WORK TO COMPLETE -
**A)** In the Red Ball Express passage, how many gallons of gas did the Third and First Armies use together on an average day?
**B)** Reproduce the stretch of the Red Ball Express passage from "If Patton and" through "of needed materiel.".

SOURCE EXCERPT -
● ● ● ● ● ● ●

The original plans called for Lt. Gen. George Patton, Jr.’s newly formed Third Army to turn westward to clear the Brittany ports while Lt. Gen. Omar Bradley and British Field Marshal Bernard Montgomery pushed the Germans eastward across the Seine. Because of the precipitous German retreat, however, Bradley gave Patton permission to wheel some of his forces eastward toward Paris.

If Patton and Bradley could outrun the Germans, the American Twelfth Army Group could trap the enemy between Normandy and the Seine. The reduction of the Falaise pocket northwest of Paris, in which some 100,000 German soldiers were surrounded, 10,000 killed and 50,000 captured, demonstrated how vulnerable the Germans were.

The key to the pursuit, however, was supplies. Modern armies guzzle gas and expend ammunition in vast amounts. As the charging Americans pummeled the Germans, U.S. forces began to run out of needed materiel.

“On both fronts an acute shortage of supplies–that dull subject again!–governed all our operations,” General Bradley wrote in his autobiography, A General’s Life. “Some twenty-eight divisions were advancing across France and Belgium. Each division ordinarily required 700-750 tons a day–a total daily consumption of about 20,000 tons.”

Ironically, the Allies were victims of their own military successes and strategy. For months before the D-Day assault on June 6, Allied air forces had roamed the skies across northern France destroying the French rail system to prevent Field Marshal Erwin Rommel from supplying his forces on the coast after the Allied invasion came. But if the railroads were made useless for the Germans, they would be equally useless for the Allies. To add to the problem, the Germans still held the Channel ports of northern France and Belgium, notably Le Havre and Antwerp, so most of the supplies to the advancing American armies came over the invasion beaches on the Normandy coast.

Soon, Patton’s tanks were grinding to a halt, not from enemy action, but because there was no gasoline. On an average day, Patton’s Third Army and Lt. Gen. Courtney Hodges’ First Army consumed a total of 800,000 gallons of gas. But there was no logistical system in place to deliver sufficient quantities.

It was in these desperate days of late August 1944 that the Red Ball Express was conceived during a 36-hour brainstorming session among American commanders. Its name came from a railroad phrase–to “red ball” something was to ship it express–and from an earlier Red Ball Express in Britain that rushed supplies to the English ports during the early days of the invasion. The second Red Ball operation lasted barely three months, from August 25 through November 16, 1944, but by the end of those critical months the express line had established itself firmly in the mythology of World War II. More than 6,000 trucks and their trailers transported 412,193 tons of supplies to the advancing American armies from Normandy to the German border.

● ● ● ● ● ● ●

STORED DATA -
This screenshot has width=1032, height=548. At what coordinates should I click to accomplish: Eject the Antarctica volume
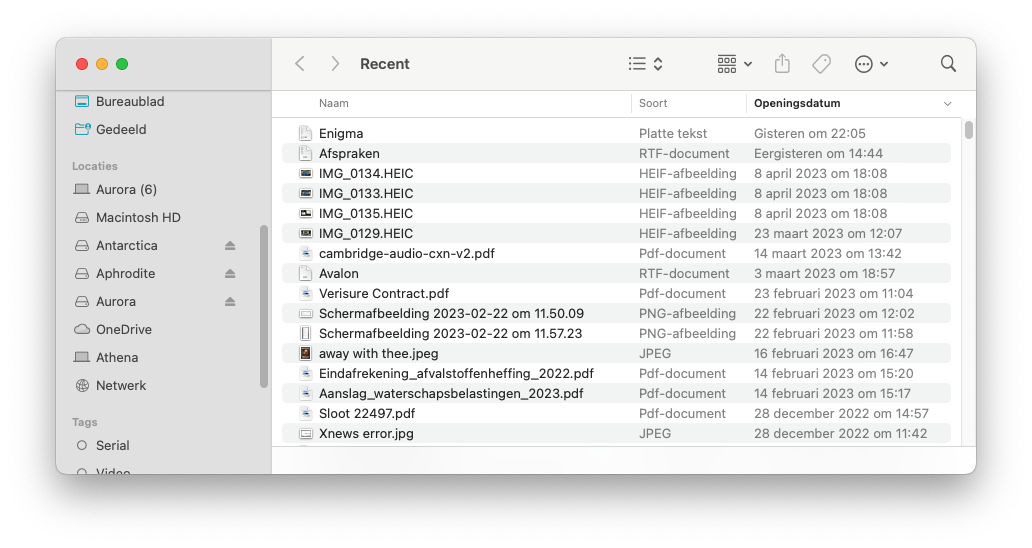(x=230, y=246)
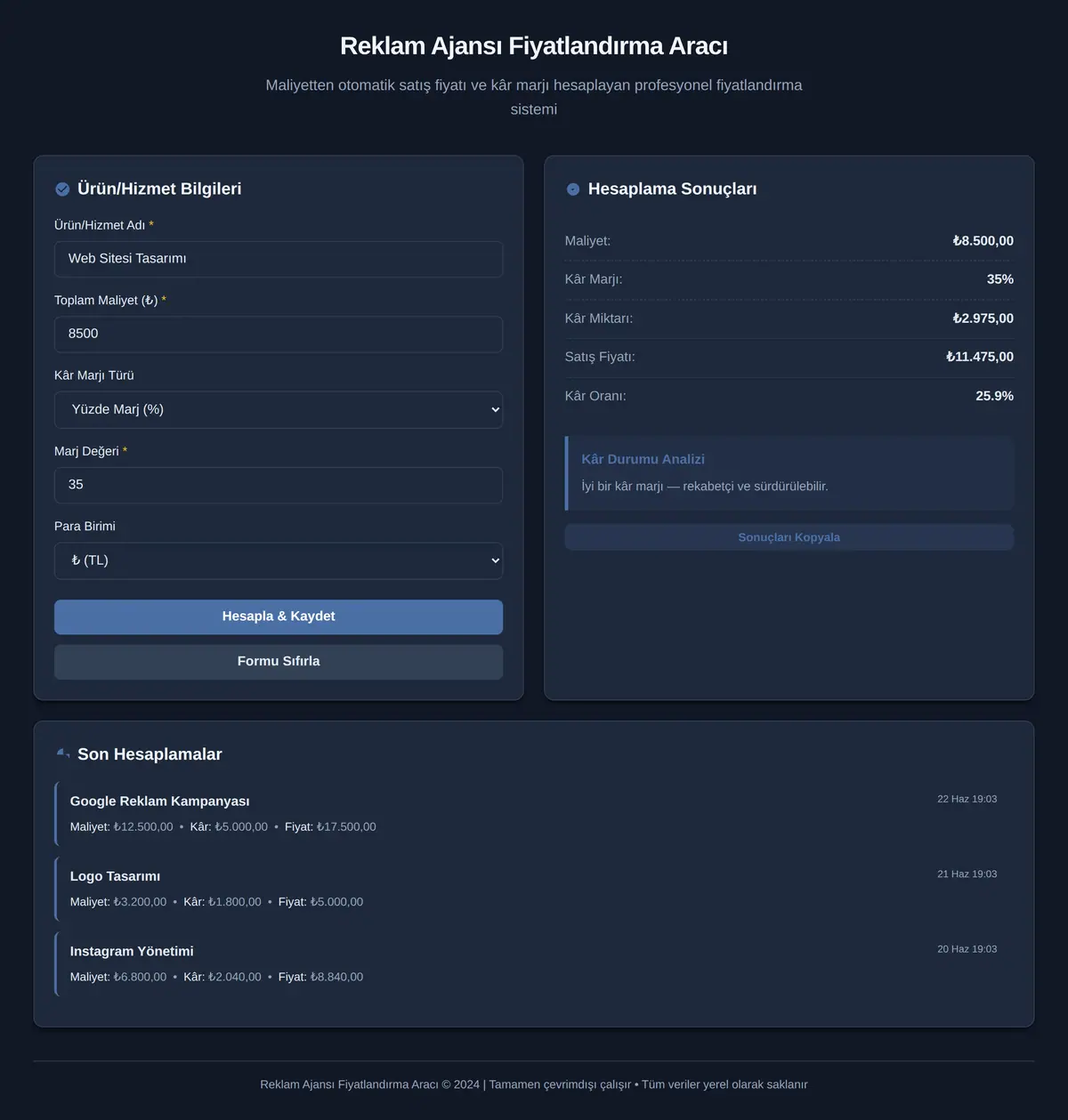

● ● ● ● ● ● ●

SOLUTIONS TO THE PROBLEMS -
**A)** 800,000 gallons

**B)**
If Patton and Bradley could outrun the Germans, the American Twelfth Army Group could trap the enemy between Normandy and the Seine. The reduction of the Falaise pocket northwest of Paris, in which some 100,000 German soldiers were surrounded, 10,000 killed and 50,000 captured, demonstrated how vulnerable the Germans were.

The key to the pursuit, however, was supplies. Modern armies guzzle gas and expend ammunition in vast amounts. As the charging Americans pummeled the Germans, U.S. forces began to run out of needed materiel.